* _GIVEN INSTRUCTION_:
Please copy every one of the records below word for word, leaving out the pictures.

[Items from a data source]

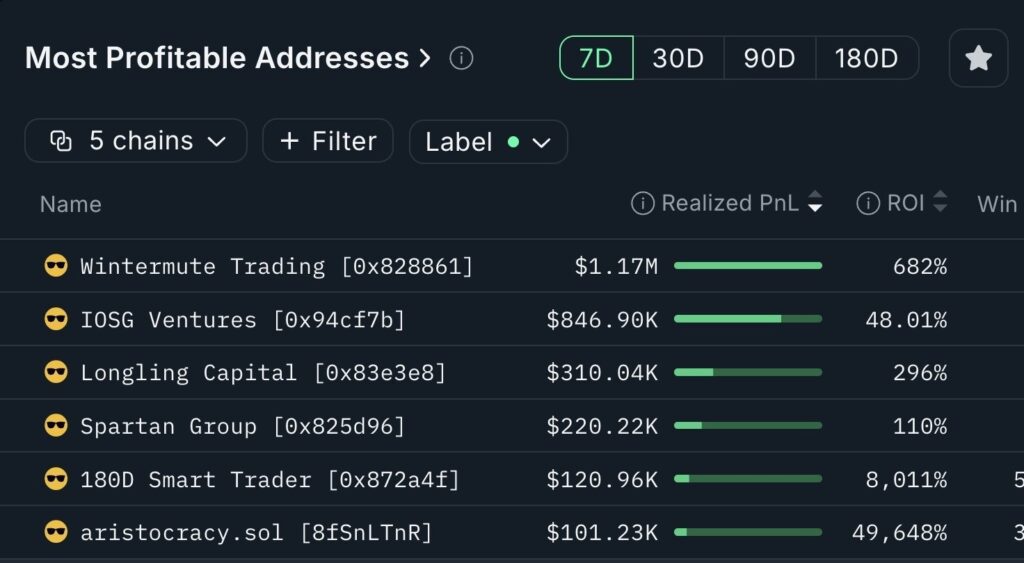Click the Realized PnL info icon
The height and width of the screenshot is (563, 1024).
tap(642, 204)
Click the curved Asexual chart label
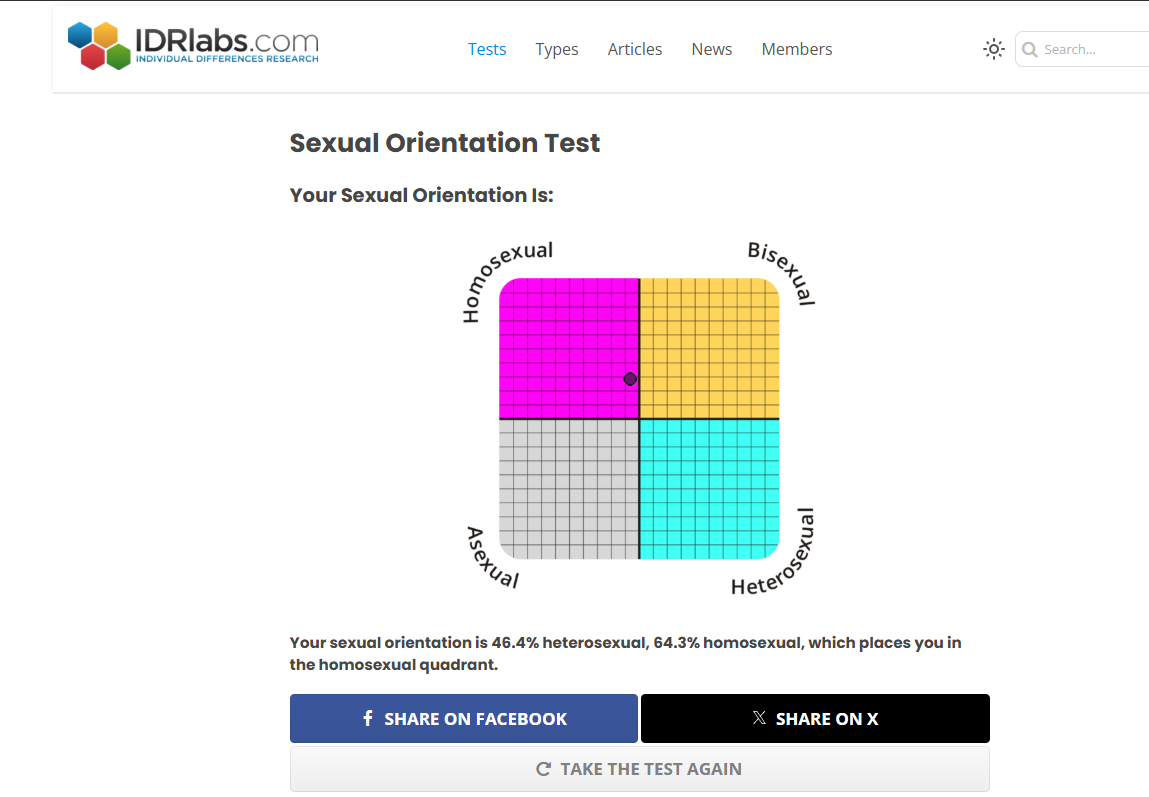 492,557
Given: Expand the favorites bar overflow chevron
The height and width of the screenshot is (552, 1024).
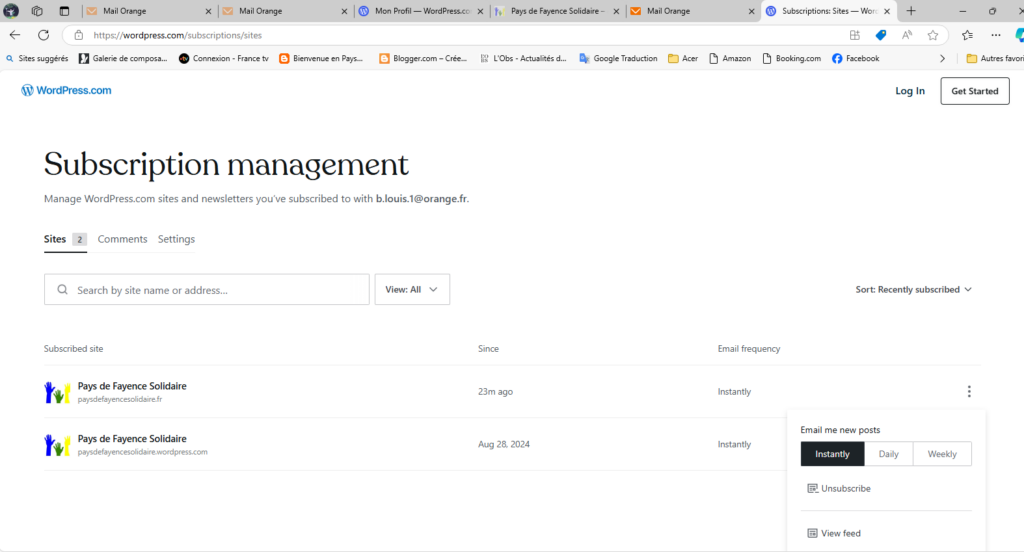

* _RESULT OF THE EXERCISE_:
Click the Realized PnL info icon
The height and width of the screenshot is (563, 1024).
tap(642, 204)
Click the curved Asexual chart label
 492,557
Given: Expand the favorites bar overflow chevron
The height and width of the screenshot is (552, 1024).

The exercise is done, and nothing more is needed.